The model produces two scenarios:

Scenario A — French-language support as afterthought (current state):

  • 10,763 monthly French queries × 44% abandonment when response exceeds 2 minutes = 4,736 abandoned carts
  • Monthly lost revenue from French queries: $322,048
  • Annualized lost revenue: $3,864,576

Scenario B — True bilingual parity (sub-60-second response in both languages):

  • 10,763 monthly French queries × 18% abandonment = 1,937 abandoned carts
  • Difference vs current state: 2,799 recovered orders per month
  • Recovered monthly revenue: $190,332
  • Recovered annualized revenue: $2,283,984

The gap between these two scenarios — over $2.2 million per year for a single mid-market brand — is entirely attributable to one variable: whether the French-speaking shopper receives an answer at the same speed and quality as the English-speaking shopper.

And this model is highly conservative.
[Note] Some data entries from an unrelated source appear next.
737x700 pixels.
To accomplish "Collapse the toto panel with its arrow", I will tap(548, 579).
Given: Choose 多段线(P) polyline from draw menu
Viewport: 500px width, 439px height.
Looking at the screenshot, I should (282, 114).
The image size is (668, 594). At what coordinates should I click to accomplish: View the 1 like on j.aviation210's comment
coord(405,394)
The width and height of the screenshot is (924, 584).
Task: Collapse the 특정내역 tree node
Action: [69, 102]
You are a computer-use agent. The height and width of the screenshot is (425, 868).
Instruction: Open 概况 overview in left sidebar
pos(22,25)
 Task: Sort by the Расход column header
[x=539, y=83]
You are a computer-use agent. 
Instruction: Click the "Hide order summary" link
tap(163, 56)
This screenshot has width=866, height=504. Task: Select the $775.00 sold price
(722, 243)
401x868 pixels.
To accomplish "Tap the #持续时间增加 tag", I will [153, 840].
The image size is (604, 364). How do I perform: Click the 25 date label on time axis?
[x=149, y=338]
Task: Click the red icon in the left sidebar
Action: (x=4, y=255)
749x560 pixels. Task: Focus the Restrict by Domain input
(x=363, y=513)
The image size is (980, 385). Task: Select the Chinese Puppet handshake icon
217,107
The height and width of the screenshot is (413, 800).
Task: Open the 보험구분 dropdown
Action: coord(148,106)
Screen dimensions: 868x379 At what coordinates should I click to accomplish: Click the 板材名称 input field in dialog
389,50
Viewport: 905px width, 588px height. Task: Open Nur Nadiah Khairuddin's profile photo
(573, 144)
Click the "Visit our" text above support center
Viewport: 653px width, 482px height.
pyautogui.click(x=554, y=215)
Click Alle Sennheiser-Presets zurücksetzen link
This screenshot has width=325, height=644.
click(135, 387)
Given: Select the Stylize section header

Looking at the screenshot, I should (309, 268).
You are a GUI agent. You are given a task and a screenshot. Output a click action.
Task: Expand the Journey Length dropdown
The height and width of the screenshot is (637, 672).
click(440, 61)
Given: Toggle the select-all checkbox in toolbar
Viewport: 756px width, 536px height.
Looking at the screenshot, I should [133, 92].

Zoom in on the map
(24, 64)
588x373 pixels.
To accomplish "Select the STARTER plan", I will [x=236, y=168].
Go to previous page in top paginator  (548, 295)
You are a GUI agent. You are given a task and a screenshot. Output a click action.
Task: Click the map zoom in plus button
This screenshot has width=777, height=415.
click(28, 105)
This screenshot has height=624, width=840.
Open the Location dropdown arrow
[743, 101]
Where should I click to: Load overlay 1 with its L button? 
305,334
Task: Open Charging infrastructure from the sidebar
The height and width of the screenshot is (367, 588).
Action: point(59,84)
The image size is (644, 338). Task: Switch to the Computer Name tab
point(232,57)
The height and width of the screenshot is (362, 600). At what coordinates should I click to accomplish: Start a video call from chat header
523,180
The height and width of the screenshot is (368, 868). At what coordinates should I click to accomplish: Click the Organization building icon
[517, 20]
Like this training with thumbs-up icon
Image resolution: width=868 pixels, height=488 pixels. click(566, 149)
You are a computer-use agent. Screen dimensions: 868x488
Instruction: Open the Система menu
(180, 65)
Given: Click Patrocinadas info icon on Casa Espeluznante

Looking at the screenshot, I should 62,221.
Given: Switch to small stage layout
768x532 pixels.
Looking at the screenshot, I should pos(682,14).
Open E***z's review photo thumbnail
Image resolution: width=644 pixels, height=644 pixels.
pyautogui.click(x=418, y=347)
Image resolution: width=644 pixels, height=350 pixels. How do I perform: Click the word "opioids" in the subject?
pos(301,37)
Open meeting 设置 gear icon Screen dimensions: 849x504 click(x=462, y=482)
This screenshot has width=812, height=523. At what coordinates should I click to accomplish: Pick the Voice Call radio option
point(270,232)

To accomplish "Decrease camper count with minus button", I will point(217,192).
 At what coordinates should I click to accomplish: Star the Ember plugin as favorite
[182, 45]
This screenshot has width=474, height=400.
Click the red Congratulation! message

It does not factor in:

  • Repeat purchase value: A French-Canadian beauty shopper who has a positive first experience repurchases at rates of 32-40%. Losing them on the first query means losing 3-5 subsequent transactions.
  • Social amplification: Quebec's beauty community is tight-knit and highly active on Instagram and TikTok. A single complaint about "ils ne répondent jamais en français" spreads fast.
  • Brand trust erosion: In Quebec, French-language service is not a luxury. It is a legal expectation under Bill 96 and a cultural baseline. Failing to provide it signals that the brand does not take the market seriously.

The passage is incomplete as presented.